Research

I am a computational and molecular biologist working at the intersection of transcriptomics, evolutionary genetics, and multi-omic data integration. My research spans multiple biological systems: from human clinical cohort studies using patient-derived DNA samples during my Master’s training, to large-scale functional genomics in Drosophila melanogaster during my doctoral work. I combine rigorous experimental design with reproducible computational analysis to ask how gene expression is shaped by signaling pathways, sex, genetic background, and environmental context.

Dissertation Research — Graze Lab

Advisor: Dr. Rita M. Graze · Auburn University · 2017–Present

Mode of Sex-Differential Gene Regulation by Insulin Signaling

Does IIS regulate sex-differential expression through a gradual (dial-like) or threshold-like (switch-like) mechanism? I designed and analyzed a graded-perturbation RNA-seq experiment in adult D. melanogaster heads, building a fully reproducible pipeline with DESeq2, robust outlier detection, dose-response clustering, and functional enrichment analysis.
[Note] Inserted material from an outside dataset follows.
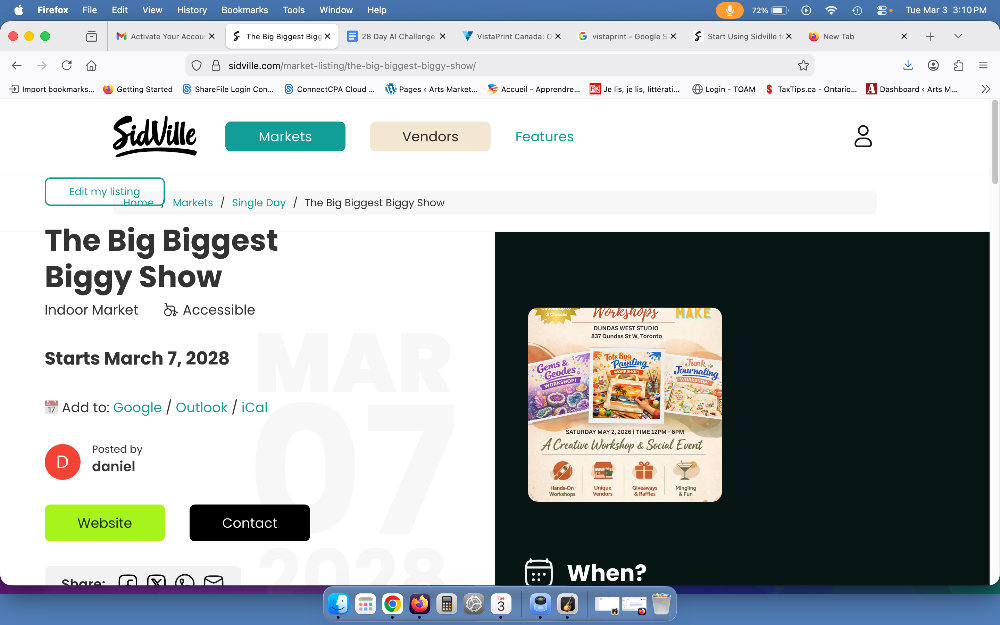
Task: Open the user account profile icon
Action: point(863,136)
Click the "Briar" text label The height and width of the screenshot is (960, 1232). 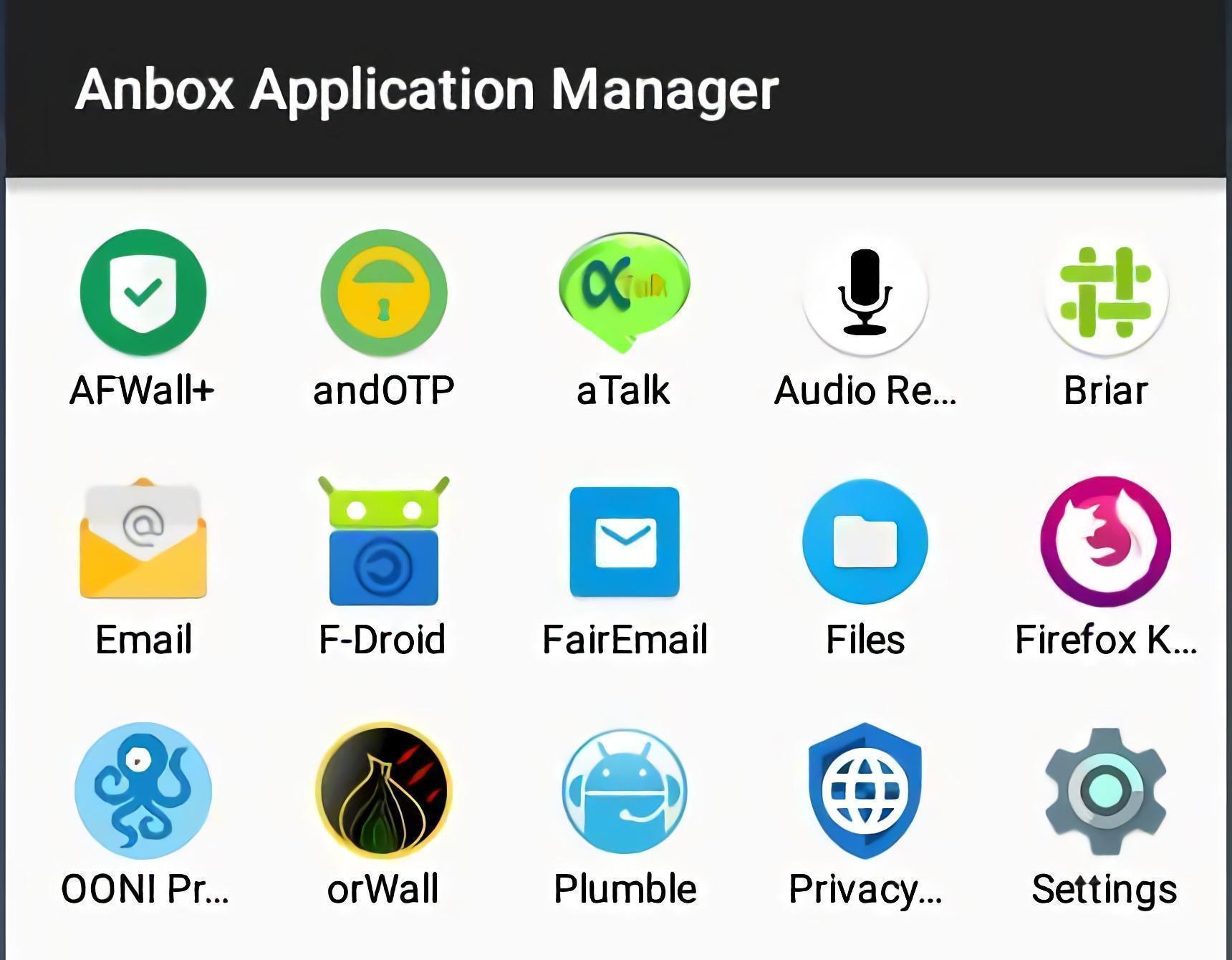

Sex-by-Genotype Effects Across Diverse Genetic Backgrounds

How does natural genetic variation shape sex-specific transcriptional responses to IIS perturbation? I designed a large multifactor experiment (genotype × sex × treatment × environment) across multiple DSPR-derived lines. Analysis includes differential expression, WGCNA co-expression network analysis, and cross-sex genetic correlations to quantify evolutionary constraint on IIS targets.

Isoform-Level Regulation of Sex-Differential IIS Response

Do sex-differential IIS responses arise through transcript abundance or alternative splicing? Using rMATS turbo across a 320-sample dataset, I quantified isoform usage and splicing patterns to determine the contribution of transcript-level regulation beyond total gene expression.
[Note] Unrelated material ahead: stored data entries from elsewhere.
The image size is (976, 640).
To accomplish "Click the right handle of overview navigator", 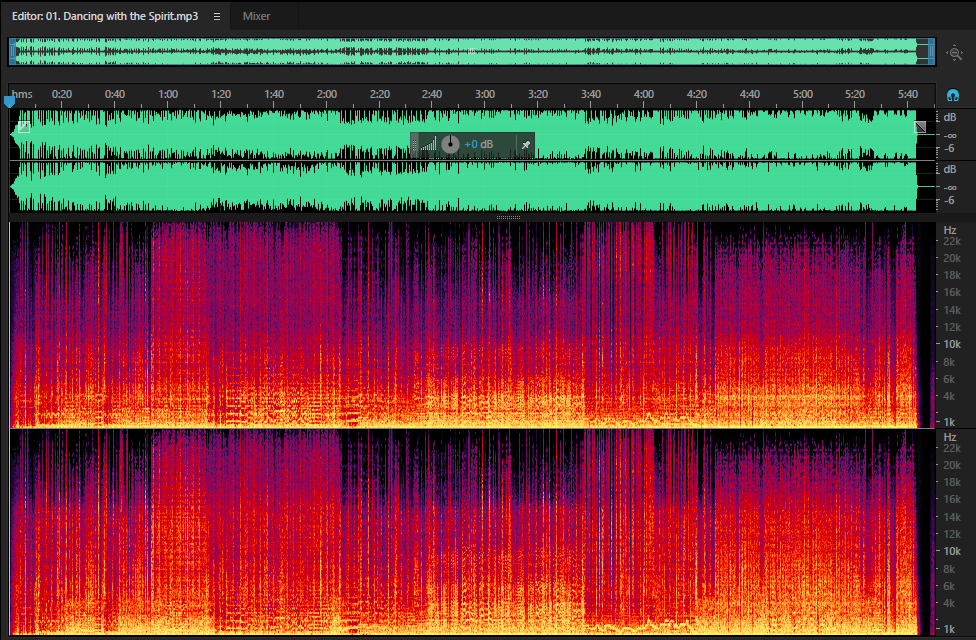I will click(x=932, y=52).
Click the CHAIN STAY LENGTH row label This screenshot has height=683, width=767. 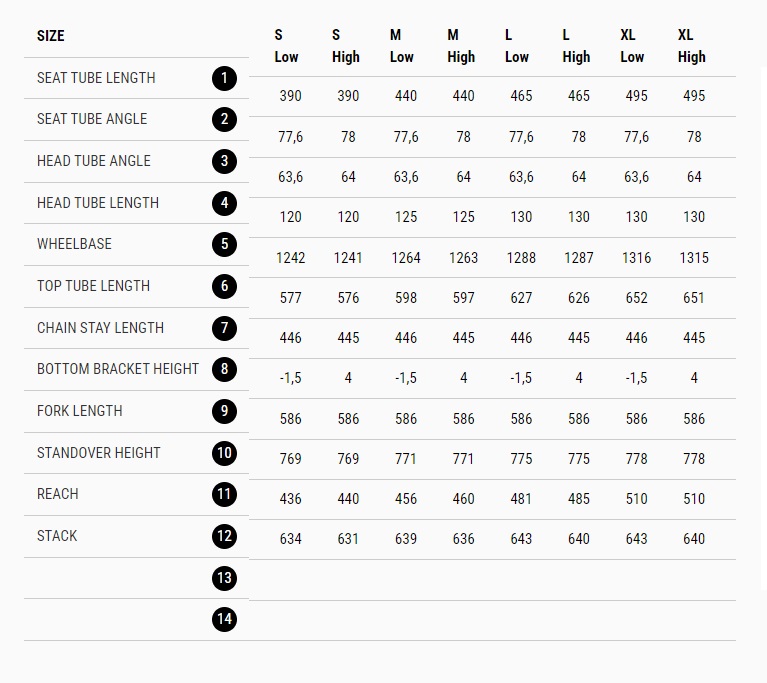click(100, 328)
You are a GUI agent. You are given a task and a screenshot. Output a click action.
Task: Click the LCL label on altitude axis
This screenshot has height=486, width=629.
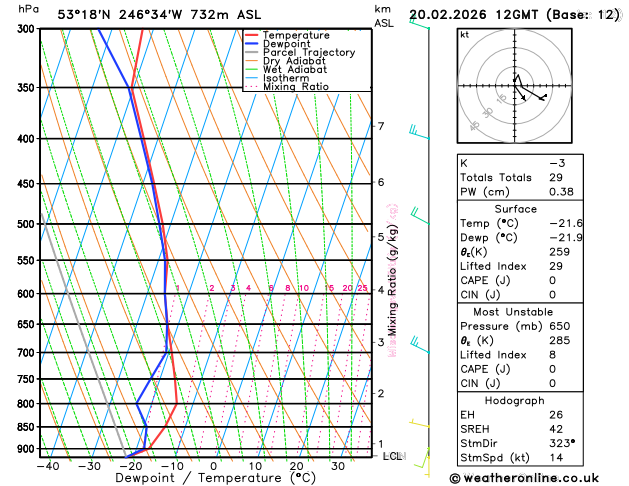click(x=394, y=456)
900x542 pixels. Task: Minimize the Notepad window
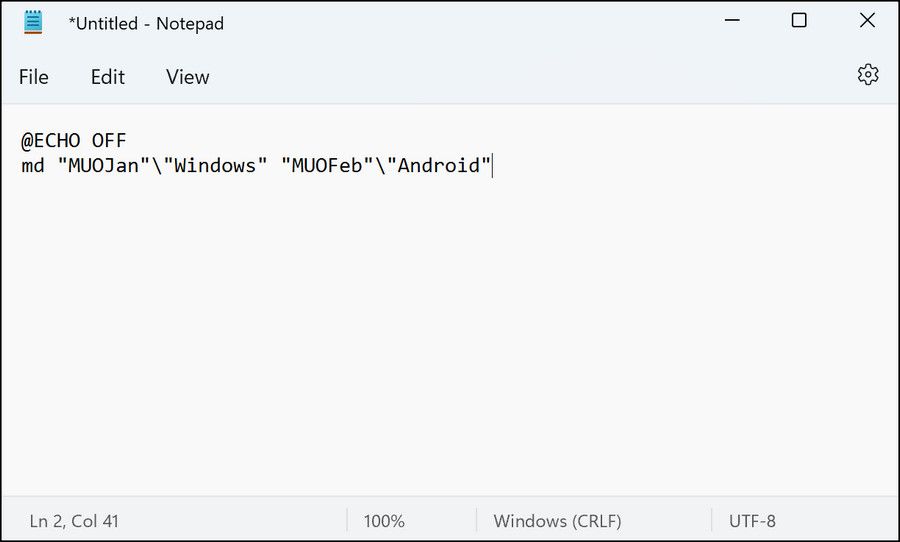pyautogui.click(x=730, y=21)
Summer 2026 — Stevison Lab

PI: Dr. Laurie Stevison · NIH-R35: “The Role of Oogenesis in Speciation”

Thermal Stress and Oogenesis in Drosophila

Analyzing previously collected RNA-seq and ATAC-seq data from two Drosophila species to characterize how thermal stress affects oogenesis, integrating transcriptomic and chromatin-accessibility approaches. I am also performing single-cell RNA-seq library preparation for collaborative Graze lab samples, contributing to a future co-authored publication.

Master’s Research — Population Genetics Lab

Advisor: Dr. A.H.M. Nurun Nabi · University of Dhaka · 2016–2017

Genetic Risk Factors for Type 2 Diabetes in the Bangladeshi Population

Using patient-derived human DNA samples from clinical case-control cohorts, I investigated genetic associations of GATA3, mitochondrial NADH dehydrogenase subunits, hTERT, and related loci with type 2 diabetes risk. I performed SNP genotyping, telomere length quantification, and bioinformatics annotation, contributing to five peer-reviewed publications.

Experimental and Computational Expertise

Experimental: RNA and DNA extraction, pre-sequencing QC (TapeStation, Qubit), PCR-based genotyping, molecular cloning, site-directed mutagenesis, bulk and single-cell RNA-seq library preparation (Illumina), Drosophila husbandry and BSL-2 lab work. Multifactor experimental designs incorporating sex, genotype, treatment, and environmental conditions.

Computational: R and Python on Linux/HPC environments with Git/GitHub version control. RNA-seq QC and alignment, differential expression (DESeq2, edgeR), multifactor modeling, k-means clustering, WGCNA, alternative splicing (rMATS turbo), ATAC-seq processing, SNP association analysis, and functional enrichment analysis.

Selected Publications and Presentations

See the Publications page for a full list.

Peer-Reviewed:

Huda, N. et al. (2021). MNS16A VNTR polymorphism of human telomerase gene. Journal of Diabetes and Its Complications, 35(10), 108018.
Huda, N. et al. (2018). Genetic variation of GATA3, not STAT4, is associated with type 2 diabetes risk. PLoS ONE, 13(7), e0198507.

Poster Presentations:

Huda, N., Graze, R.M. (2025). “Natural variation in regulation of sexually dimorphic gene expression by the insulin signaling pathway in Drosophila melanogaster.” 66th Annual Drosophila Research Conference, San Diego, CA.
Huda, N., Graze, R.M. (2023). “The role of insulin signaling in sex differences in gene expression.” 64th Annual Drosophila Research Conference, Chicago, IL.
Huda, N., Washburn, R.C., Williams, S.L., Graze, R.M. (2021). “Sex differences in the effects of insulin signaling on food consumption in adult Drosophila melanogaster.” 62nd Annual Drosophila Research Conference.